__Your assignment__. Count the lines below holding "agent" and answer with that number only.

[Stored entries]
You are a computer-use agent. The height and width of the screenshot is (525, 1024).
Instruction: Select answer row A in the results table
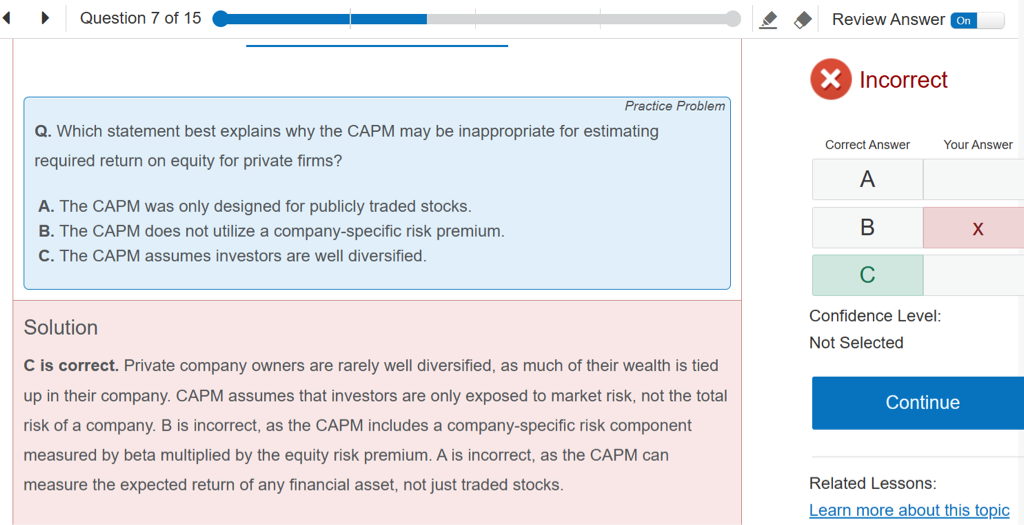(x=867, y=179)
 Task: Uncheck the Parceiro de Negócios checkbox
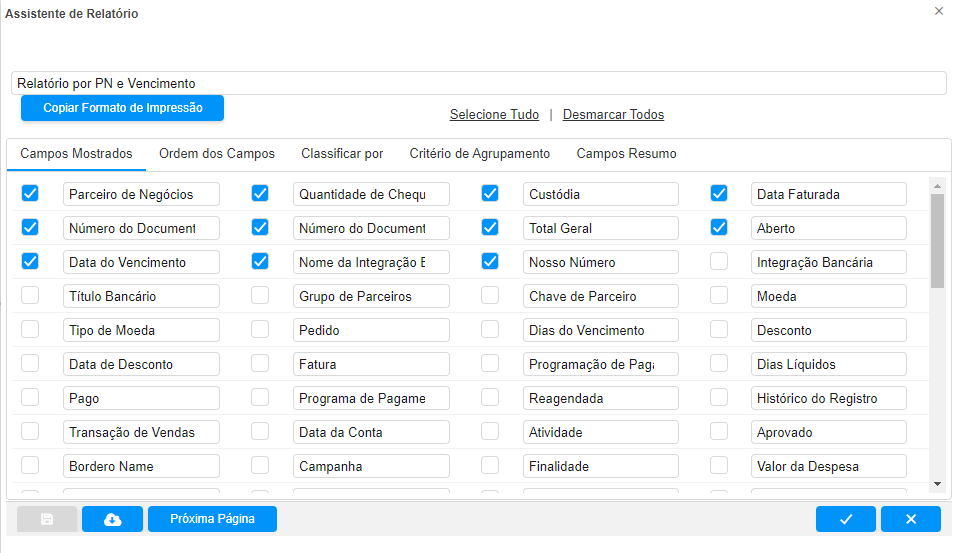pyautogui.click(x=30, y=193)
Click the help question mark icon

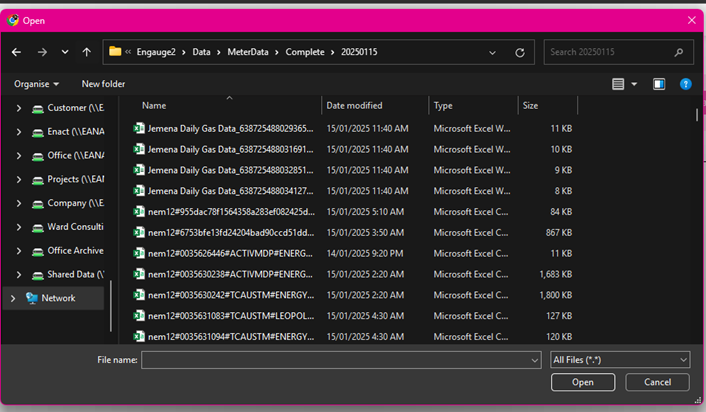click(x=685, y=84)
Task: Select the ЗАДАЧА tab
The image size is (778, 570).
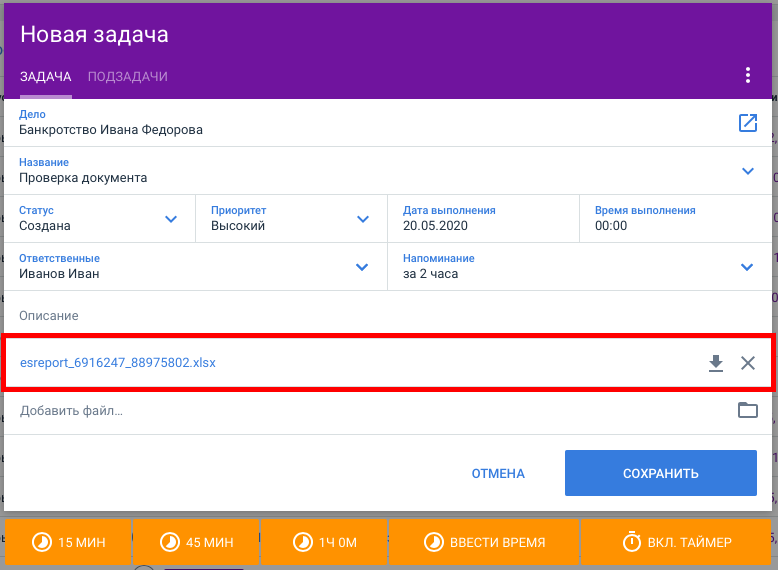Action: [46, 77]
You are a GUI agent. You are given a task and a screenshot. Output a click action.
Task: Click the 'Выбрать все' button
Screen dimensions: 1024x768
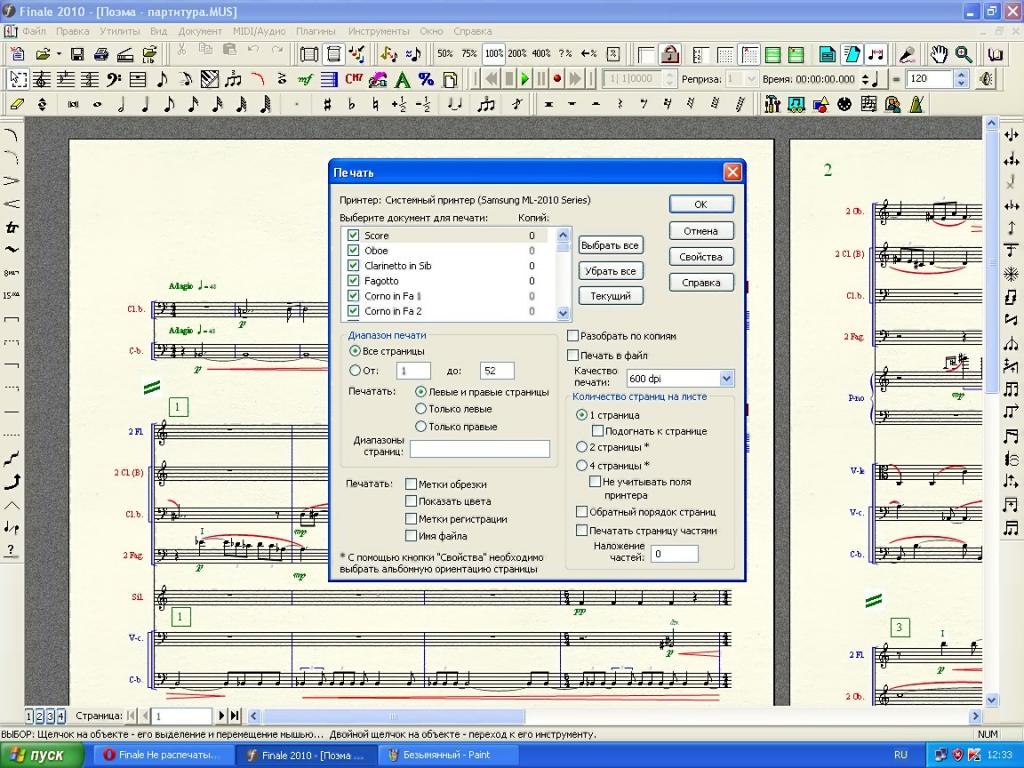tap(610, 245)
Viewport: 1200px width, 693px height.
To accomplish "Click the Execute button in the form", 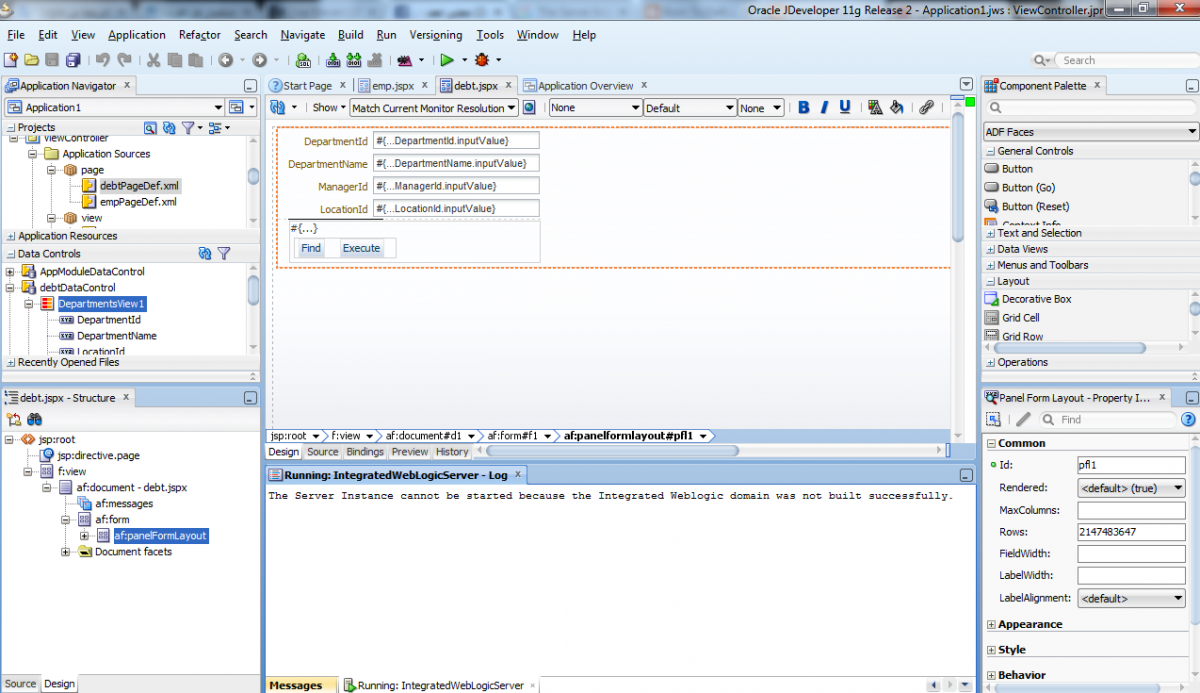I will pos(361,248).
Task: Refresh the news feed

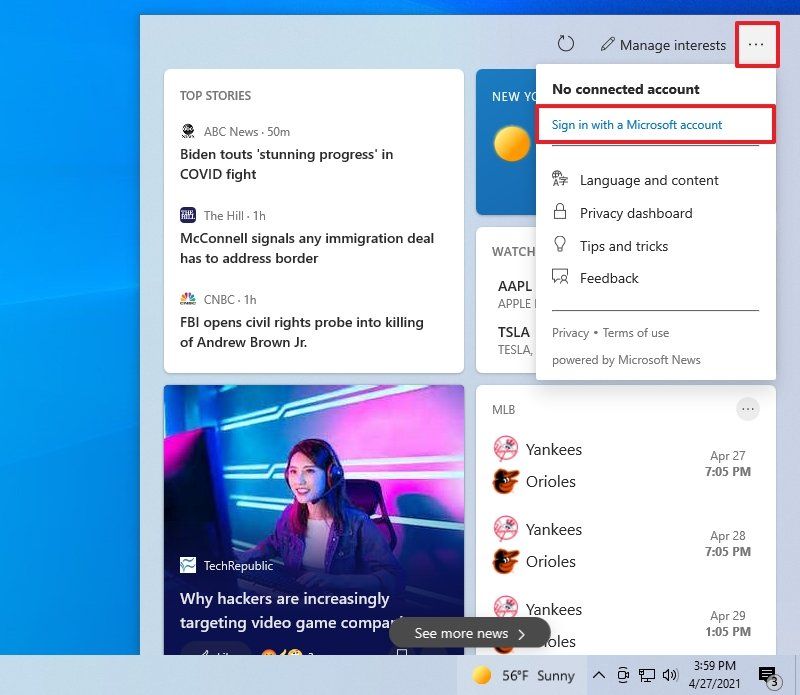Action: (566, 44)
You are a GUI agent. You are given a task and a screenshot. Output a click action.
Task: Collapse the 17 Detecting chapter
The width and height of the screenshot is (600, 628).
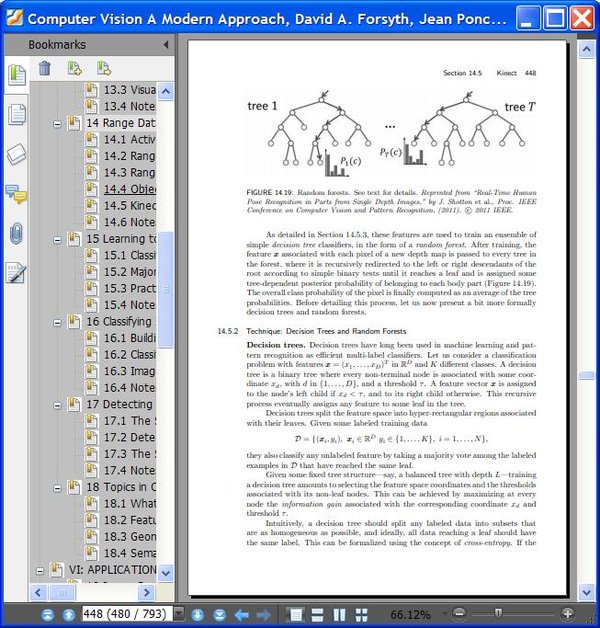point(57,405)
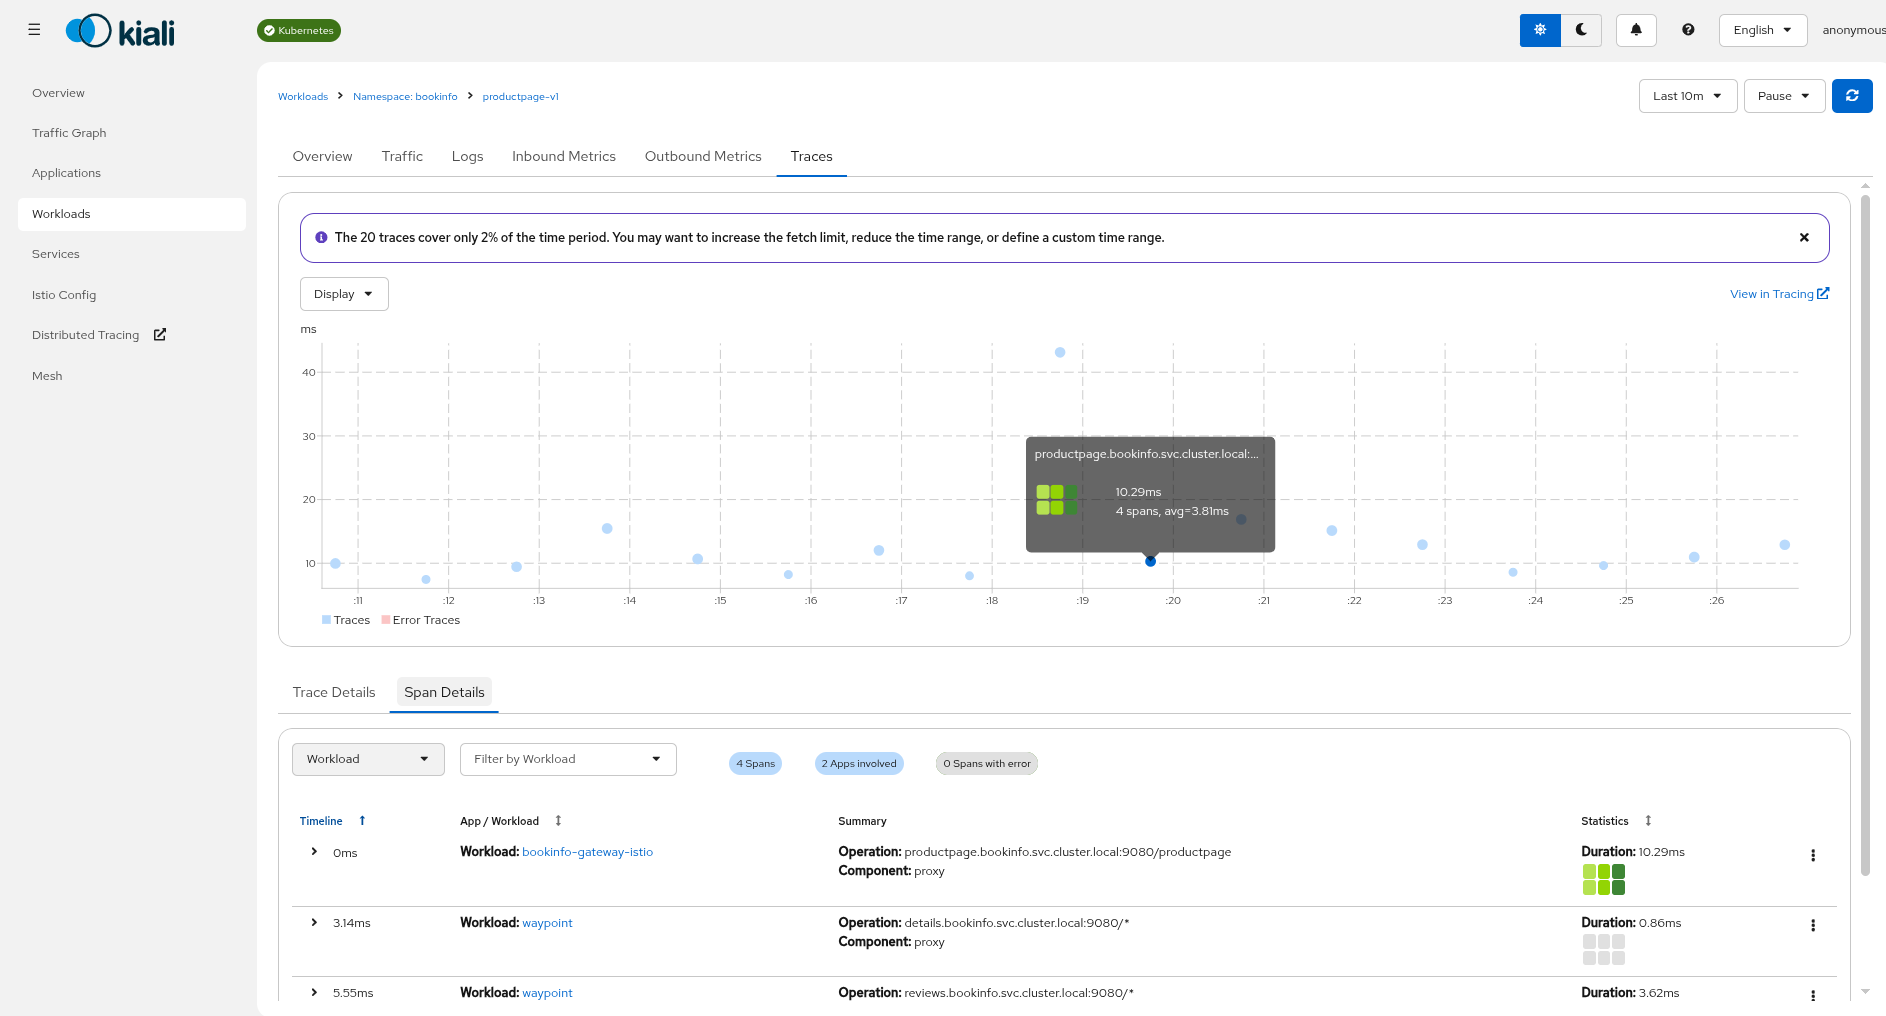Expand the 0ms span row

(314, 852)
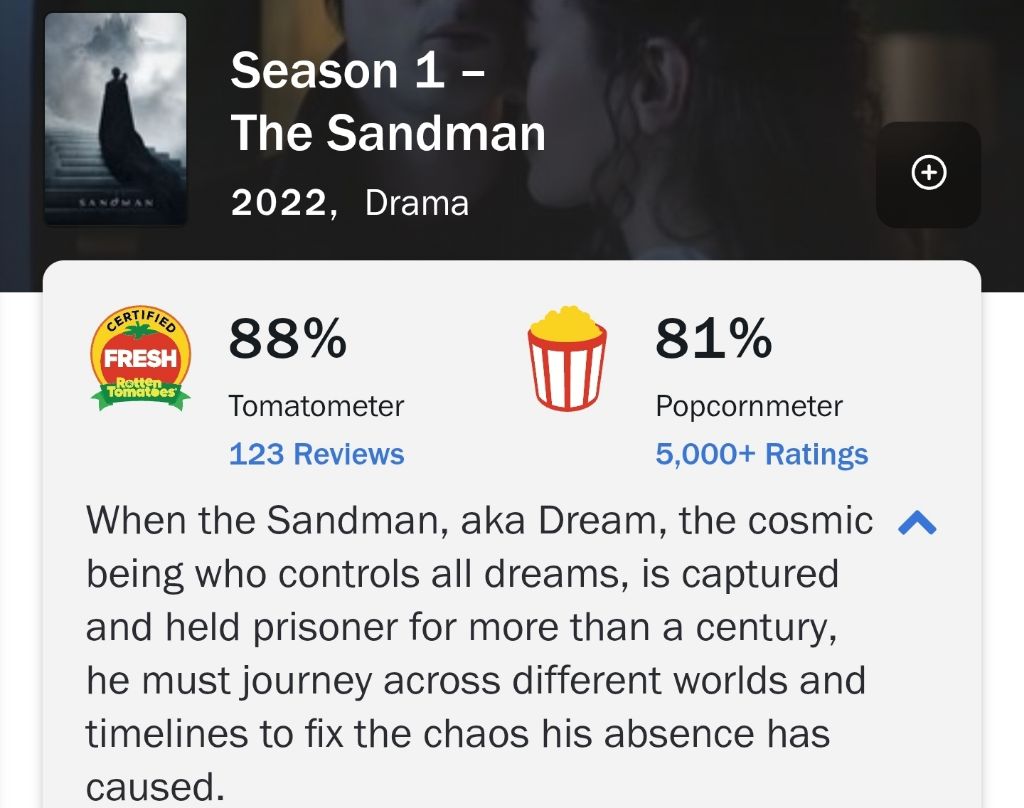Click the "Season 1 –" title line

click(x=357, y=71)
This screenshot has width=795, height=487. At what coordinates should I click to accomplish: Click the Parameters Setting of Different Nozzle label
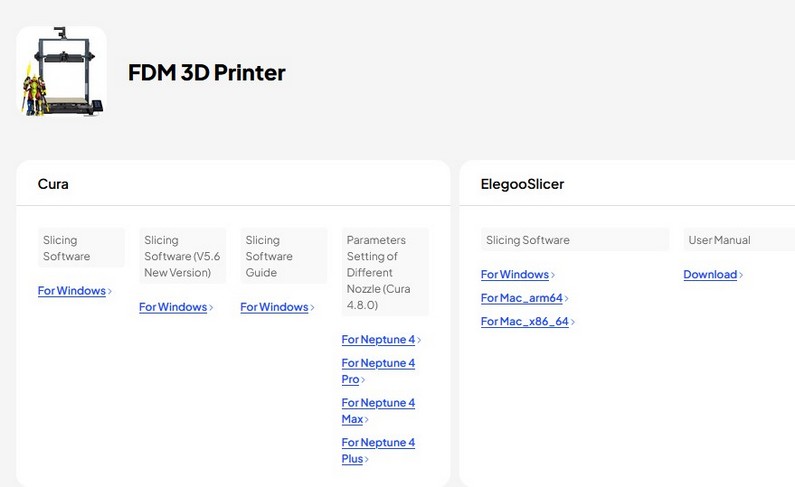(x=375, y=272)
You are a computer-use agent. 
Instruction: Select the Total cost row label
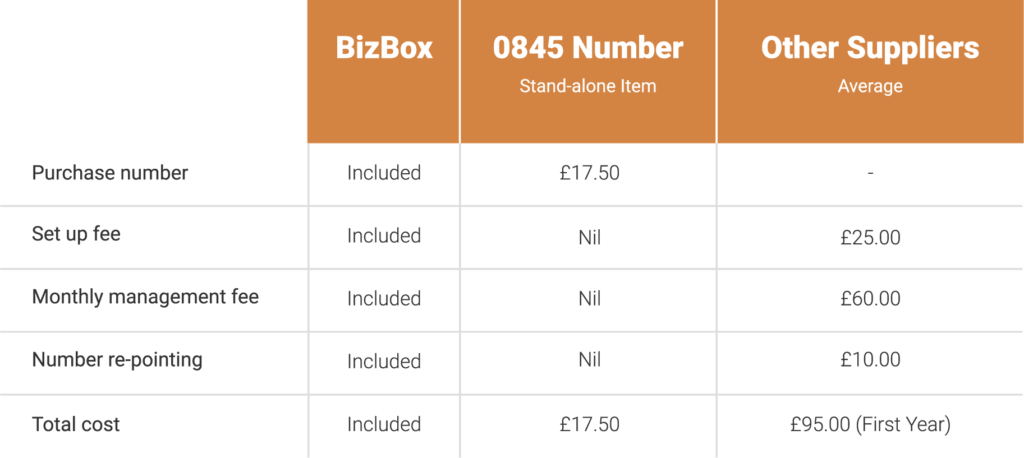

__Exercise output__. 4